男女で就ける仕事に差がある問題は、1つ目の原因として挙げた男女の役割分担意識の影響が大きく、生産性の高い仕事や専門職は男性の割合が高く、女性はサービス業や機械化されるルーチン作業や事務職などの割合が多いため、そもそも賃金レベルが大きく異なっていることが大きな要因となっています。

近年まで女性の潜在能力は過小評価され、労働力として有効活用されてきませんでした。
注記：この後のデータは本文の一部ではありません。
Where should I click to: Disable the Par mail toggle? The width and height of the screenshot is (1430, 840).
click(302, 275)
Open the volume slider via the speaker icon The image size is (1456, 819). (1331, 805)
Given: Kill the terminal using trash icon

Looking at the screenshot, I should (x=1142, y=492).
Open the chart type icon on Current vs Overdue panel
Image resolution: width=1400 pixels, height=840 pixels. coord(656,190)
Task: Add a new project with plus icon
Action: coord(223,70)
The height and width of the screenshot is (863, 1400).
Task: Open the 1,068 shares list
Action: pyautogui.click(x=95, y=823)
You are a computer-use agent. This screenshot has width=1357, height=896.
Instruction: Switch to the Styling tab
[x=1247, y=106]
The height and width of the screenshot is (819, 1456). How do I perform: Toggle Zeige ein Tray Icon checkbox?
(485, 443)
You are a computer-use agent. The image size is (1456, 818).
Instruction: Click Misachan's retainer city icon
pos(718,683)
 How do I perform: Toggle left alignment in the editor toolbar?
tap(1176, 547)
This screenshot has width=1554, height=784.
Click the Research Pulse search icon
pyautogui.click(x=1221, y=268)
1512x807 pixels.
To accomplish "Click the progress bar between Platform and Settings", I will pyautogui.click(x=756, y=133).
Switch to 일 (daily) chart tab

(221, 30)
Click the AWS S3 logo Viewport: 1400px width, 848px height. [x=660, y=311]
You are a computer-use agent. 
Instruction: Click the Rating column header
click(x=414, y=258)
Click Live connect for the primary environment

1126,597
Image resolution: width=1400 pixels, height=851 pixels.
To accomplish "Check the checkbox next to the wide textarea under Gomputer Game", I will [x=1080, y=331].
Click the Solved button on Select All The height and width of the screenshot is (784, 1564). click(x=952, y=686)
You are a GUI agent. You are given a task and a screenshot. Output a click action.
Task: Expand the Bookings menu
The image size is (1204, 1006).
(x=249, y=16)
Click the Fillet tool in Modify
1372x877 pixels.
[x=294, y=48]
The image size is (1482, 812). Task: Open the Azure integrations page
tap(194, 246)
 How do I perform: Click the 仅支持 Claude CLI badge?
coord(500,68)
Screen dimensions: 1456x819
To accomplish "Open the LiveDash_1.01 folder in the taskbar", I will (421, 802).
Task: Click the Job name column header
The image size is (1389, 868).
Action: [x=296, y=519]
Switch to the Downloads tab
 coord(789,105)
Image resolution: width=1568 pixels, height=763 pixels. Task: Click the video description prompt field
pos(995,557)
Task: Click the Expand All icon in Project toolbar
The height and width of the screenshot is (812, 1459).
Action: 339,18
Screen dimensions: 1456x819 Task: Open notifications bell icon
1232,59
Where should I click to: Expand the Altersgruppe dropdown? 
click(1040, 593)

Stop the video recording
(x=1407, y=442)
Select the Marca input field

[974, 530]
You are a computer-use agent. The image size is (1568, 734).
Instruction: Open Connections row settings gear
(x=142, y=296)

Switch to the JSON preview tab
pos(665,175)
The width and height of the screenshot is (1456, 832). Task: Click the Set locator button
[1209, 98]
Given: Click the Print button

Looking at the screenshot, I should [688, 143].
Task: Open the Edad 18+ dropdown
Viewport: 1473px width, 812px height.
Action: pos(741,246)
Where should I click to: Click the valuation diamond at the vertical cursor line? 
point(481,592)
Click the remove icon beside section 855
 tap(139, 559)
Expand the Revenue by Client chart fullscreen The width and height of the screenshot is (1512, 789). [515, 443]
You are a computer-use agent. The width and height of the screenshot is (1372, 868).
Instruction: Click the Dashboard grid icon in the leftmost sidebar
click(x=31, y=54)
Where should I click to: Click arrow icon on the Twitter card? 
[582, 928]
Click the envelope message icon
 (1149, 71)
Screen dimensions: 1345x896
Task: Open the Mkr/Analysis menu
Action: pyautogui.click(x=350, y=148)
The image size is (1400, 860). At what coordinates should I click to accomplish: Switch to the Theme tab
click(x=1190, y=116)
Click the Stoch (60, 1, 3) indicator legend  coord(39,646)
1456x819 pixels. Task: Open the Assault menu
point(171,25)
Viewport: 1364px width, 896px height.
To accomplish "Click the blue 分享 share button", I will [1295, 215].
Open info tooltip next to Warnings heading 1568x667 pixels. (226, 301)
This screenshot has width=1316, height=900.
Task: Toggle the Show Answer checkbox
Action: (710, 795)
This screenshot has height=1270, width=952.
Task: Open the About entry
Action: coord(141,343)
男女の役割分担意識から、女性は外で働くには能力が及ばないと思われてきた時代の考えが、日本人の意識に強く残っているのです。

女性の能力を男性と同様に評価し、女性だから・男性だからと職種を限定せず「一個人」として認め合う社会の実現のために、アファーマティブアクションが重要になっています。

男女格差の是正を目指してアファーマティブアクションに取り組もう!

日本のアファーマティブアクションは、世界から見て非常に遅れています。2018年の調査ではやや改善されましたが、世界で見ると日本のジェンダー・ギャップ(男女格差)指数は未だ非常に低いランクに留まっており、先進7ヵ国の中では最下位です。

日本の経済活動における男女格差を是正するためには、女性の能力を男性と同様に評価し、女性だから・男性だからと職種を限定せず「一個人」として認め合う社会にしなければなりません。

キャリア面の男女格差の是正や平等な評価制度、結婚や子育てのタイミングでのサポート体制、男女間の役割意識の改善など、多くの課題を解決するために、企業単位でのアファーマティブアクションが求められています。